CFTC’s Chair: Crypto and DeFi Have Outgrown Sandbox

Commodity Futures Trading Commission Chairman Rostin Benham believes that “digital assets and decentralized financial technologies have outgrown their sandboxes.”

This is an interesting comment, given that they haven’t really had any, at least at the federal level. Not that it’s an entirely new thought: He said the same in February.

Speaking on a Brookings Institution webcast about crypto regulation on Monday (July 25), Behnam told the policy think tank that he was upgrading the regulatory agency’s LabCFTC to a full Office of Technology Innovation with a director reporting directly to him.

But LabCFTC was as close as the Federal government has had to a sandbox where innovators in the cryptocurrency and blockchain industry would have more freedom to experiment with and live-test financial products in an environment with greater oversight by regulators who can learn and offer advice rather than simply threatening enforcement.

Plenty of states have FinTech sandboxes, but the Securities and Exchange Commission (SEC), which has long declared itself to be the main U.S. cryptocurrency regulator — saying virtually all digital assets are securities — has long resisted one. SEC Commissioner Hester Peirce — known in the industry as “CryptoMom” for her early support — has long called on the agency to create a formal crypto sandbox.

In this it is well behind both the U.K. and EU, both of which have crypto sandboxes. In Britain, the Finance Ministry in June announced plans for a sandbox focused on distributed ledger technology, or DLT, which is what blockchains are built upon. This will be in addition to the Financial Conduct Authority (FCA), which has been working with more than a dozen crypto companies since last year.

See also: UK Government Pushes for Crypto Sandbox, Stablecoin Regulation

The EU first announced its plans for a crypto and blockchain sandbox back in 2020.

A Safe Harbor

In February 2020, Peirce proposed a three-year “safe harbor” for new cryptocurrencies to develop to the point where they definitely aren’t securities — meaning their value is in their utility for transactions rather than speculation, something SEC Chairman Gary Gensler has only said applies to bitcoin.

See also: Crypto Regulation Weekly: Congress Could Challenge Control SEC Seeks With Ripple Suit

Peirce updated it last April with Token Safe Harbor Proposal 2.0 with several addendums, including the addition of an exit report for companies that had issued cryptocurrency tokens under its auspices providing guidance as to whether it is or is not a security and how to make it sufficiently decentralized to become a non-security.

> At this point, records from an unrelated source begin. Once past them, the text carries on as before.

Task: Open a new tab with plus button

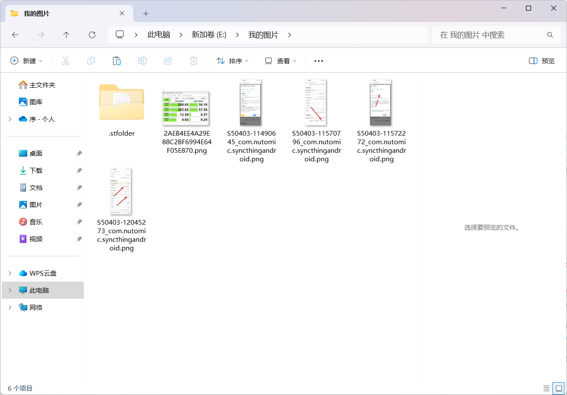Action: coord(146,14)
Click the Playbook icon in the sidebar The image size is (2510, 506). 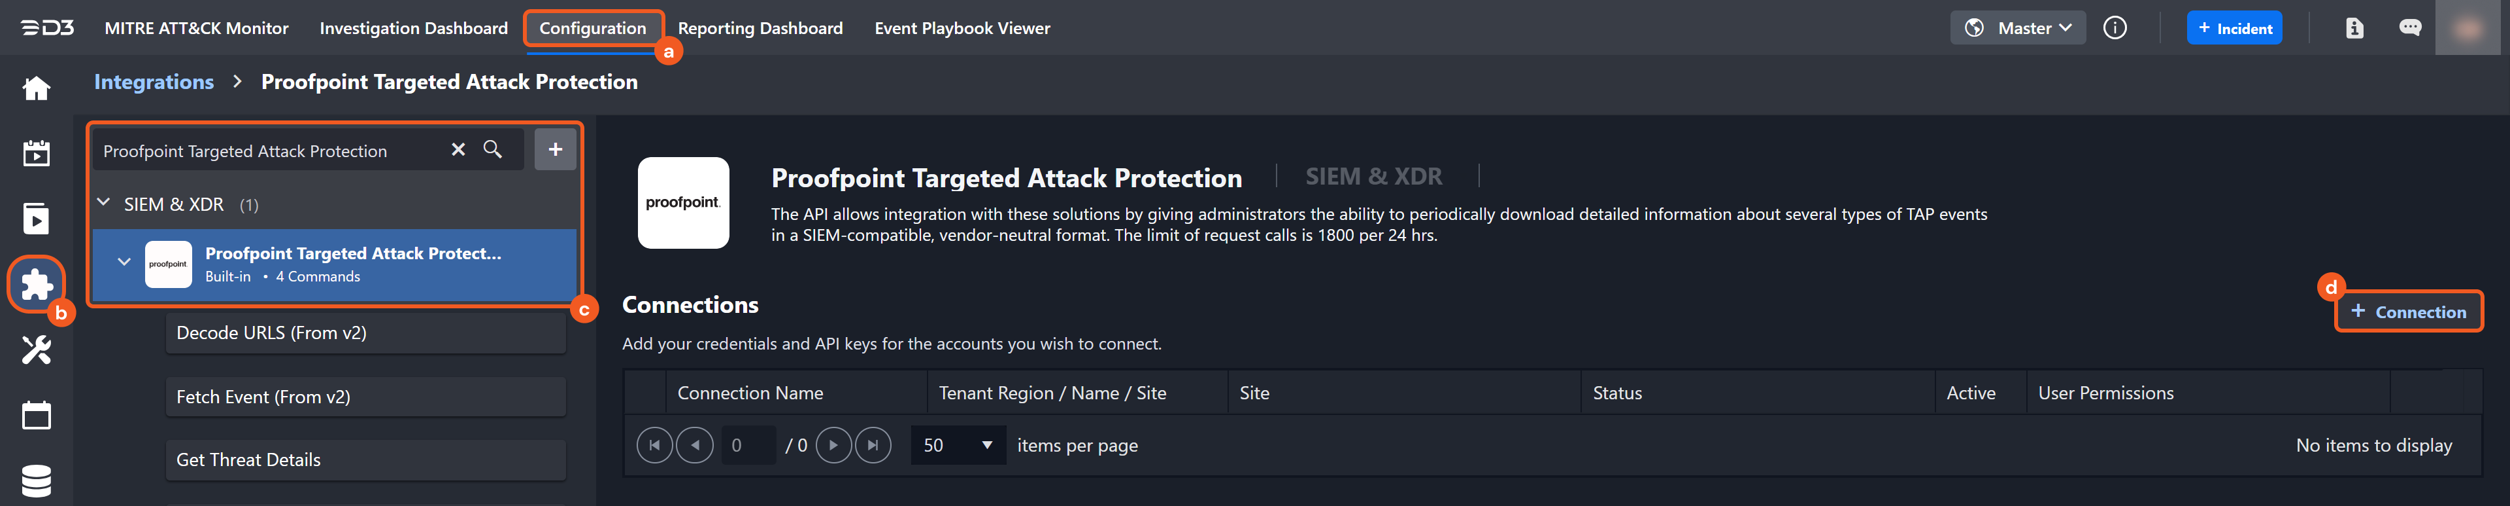click(35, 218)
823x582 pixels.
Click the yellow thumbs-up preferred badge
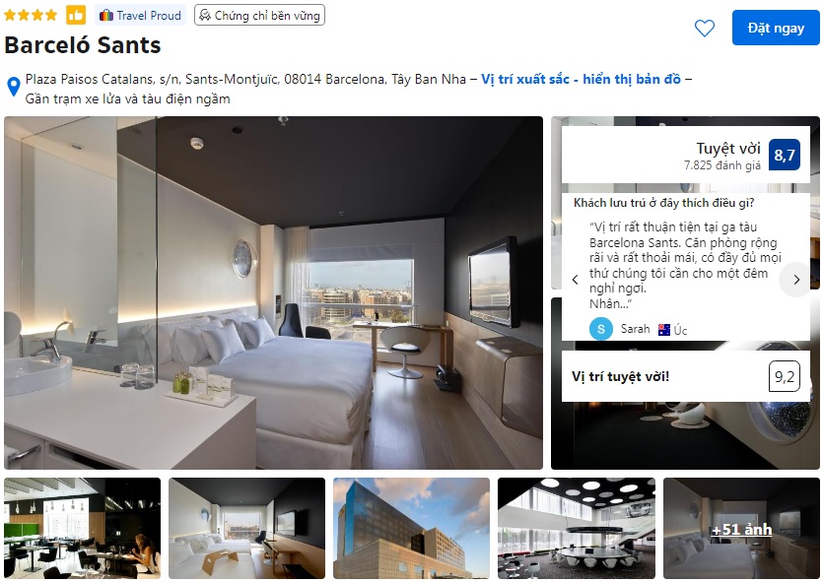(76, 15)
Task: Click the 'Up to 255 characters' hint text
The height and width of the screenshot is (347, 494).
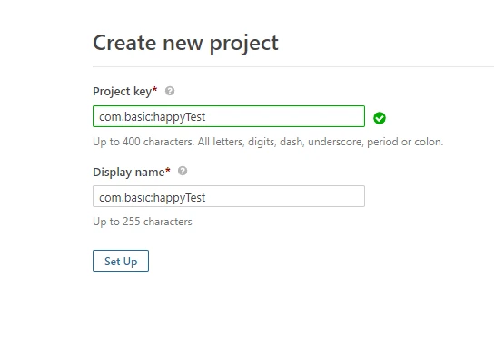Action: tap(143, 222)
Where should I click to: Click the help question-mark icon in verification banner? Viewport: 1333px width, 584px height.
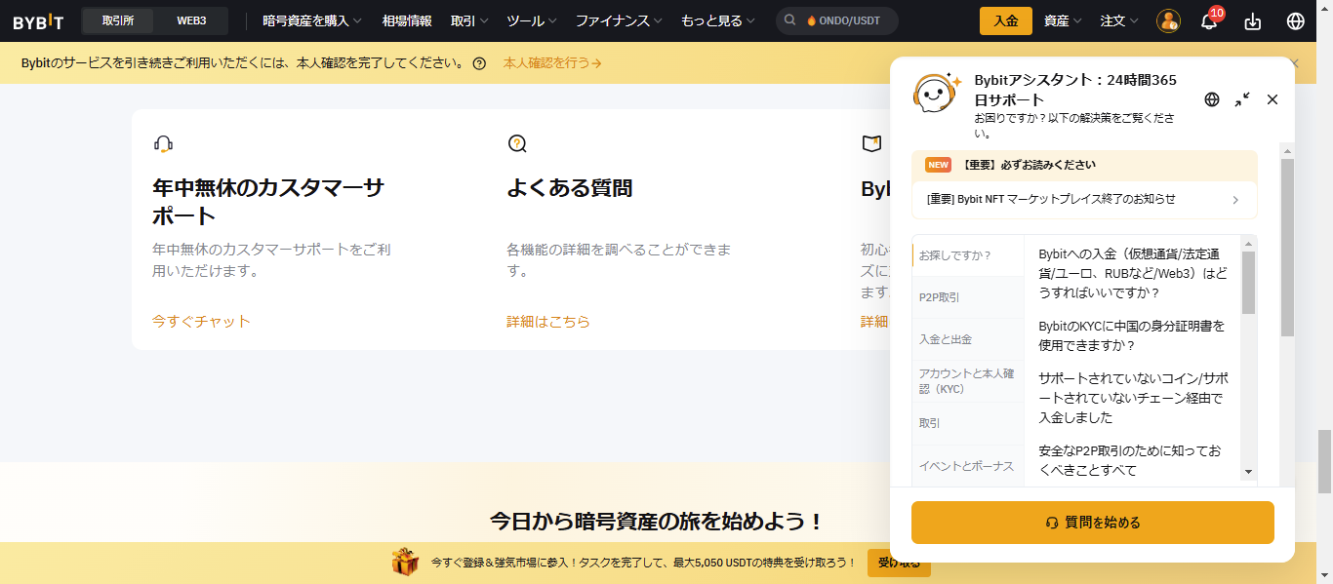478,61
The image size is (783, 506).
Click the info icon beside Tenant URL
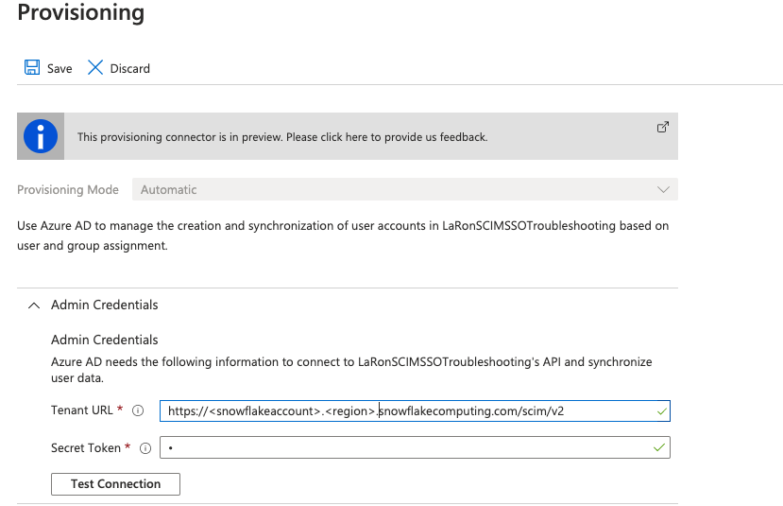(x=138, y=410)
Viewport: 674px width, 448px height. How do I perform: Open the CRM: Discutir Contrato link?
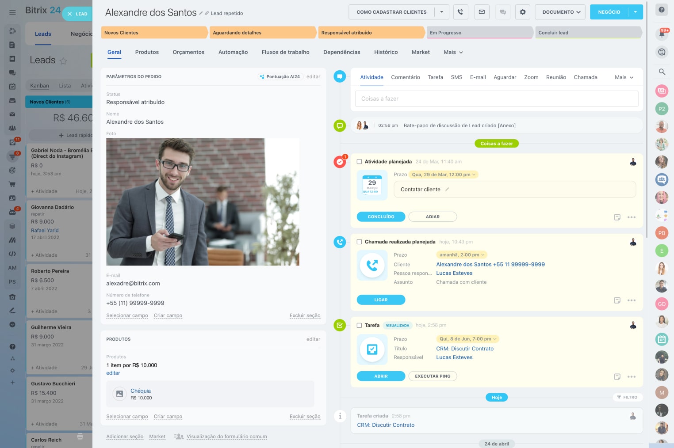464,349
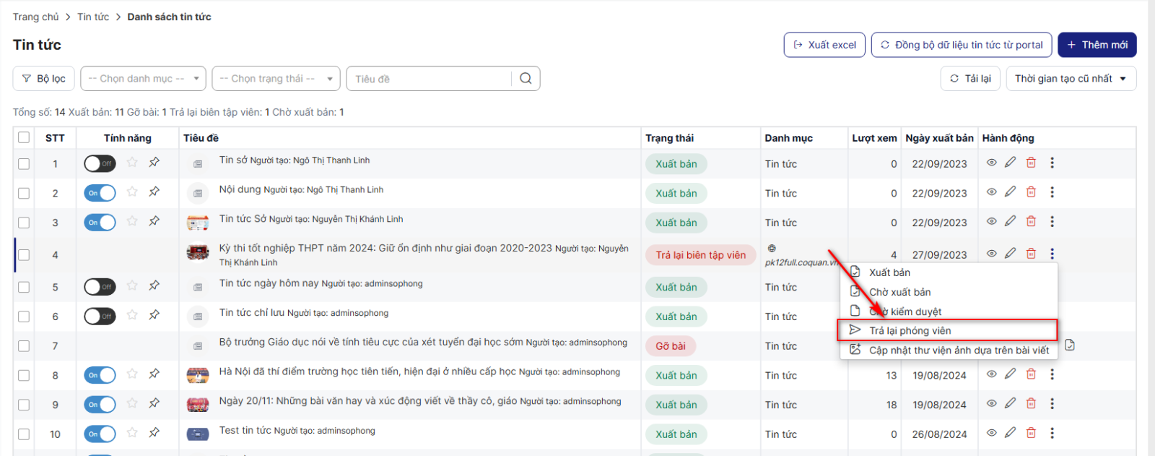Click the 'Tin tức' breadcrumb link
The height and width of the screenshot is (456, 1155).
pyautogui.click(x=93, y=17)
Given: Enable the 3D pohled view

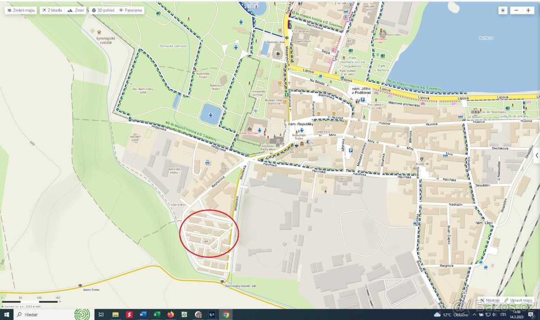Looking at the screenshot, I should coord(103,10).
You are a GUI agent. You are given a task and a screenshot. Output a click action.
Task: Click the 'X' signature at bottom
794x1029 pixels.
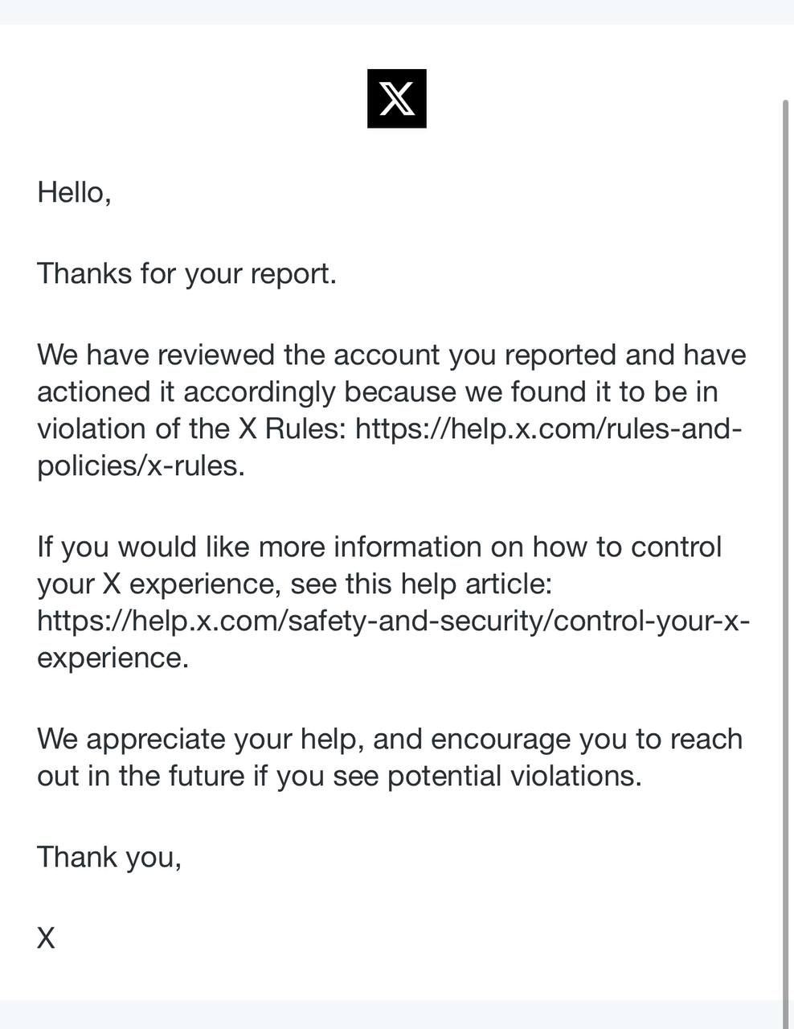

Read more: SEC Reckons With Crypto’s Currency And Security Conundrum

That said, Peirce has long been wary of sandboxes, saying that by putting innovators and regulators together, she fears “that regulators will grab hold of the shovels and buckets,” and stifle some of the disruption project developers are looking to achieve.

Moving Forward

At the same time, the idea of crypto sandboxes is gaining momentum, both in the U.S. and abroad.

Last October, House Financial Services Committee’s ranking minority member Rep. Patrick McHenry (R-North Carolina), proposed the Clarity for Digital Tokens Act, which he said: “builds on the great work of SEC Commissioner Hester Peirce.”

The bill will provide the necessary legal certainty to digital asset projects when they launch, McHenry said. That “will allow entrepreneurs seeking to build decentralized networks in which a token serves as a means of exchange or provides access to a function of the network to get the tokens into the hands of other people.”

Which is the basic point of a sandbox — providing cryptocurrency developers a way to build blockchains, issue tokens and launch projects aimed at disrupting traditional finance — often by cutting out middlemen.

A couple of prime examples of that are cross-border payments firm Ripple, which is fighting an SEC lawsuit that the company says effectively accuses it of an ongoing, illegal sale of unregistered securities — XRP tokens — since 2013.

Read also: Crypto Regulation Weekly: Congress Could Challenge Control SEC Seeks With Ripple Suit

Another is the $100 million settlement the agency and a group of state securities regulators extracted from crypto lender BlockFi, which was effectively how the SEC announced that it had a problem with the business model. Although it did threaten to sue Coinbase if it started a similar program several earlier as planned — and angered the company by refusing to explain the reasoning behind its threat.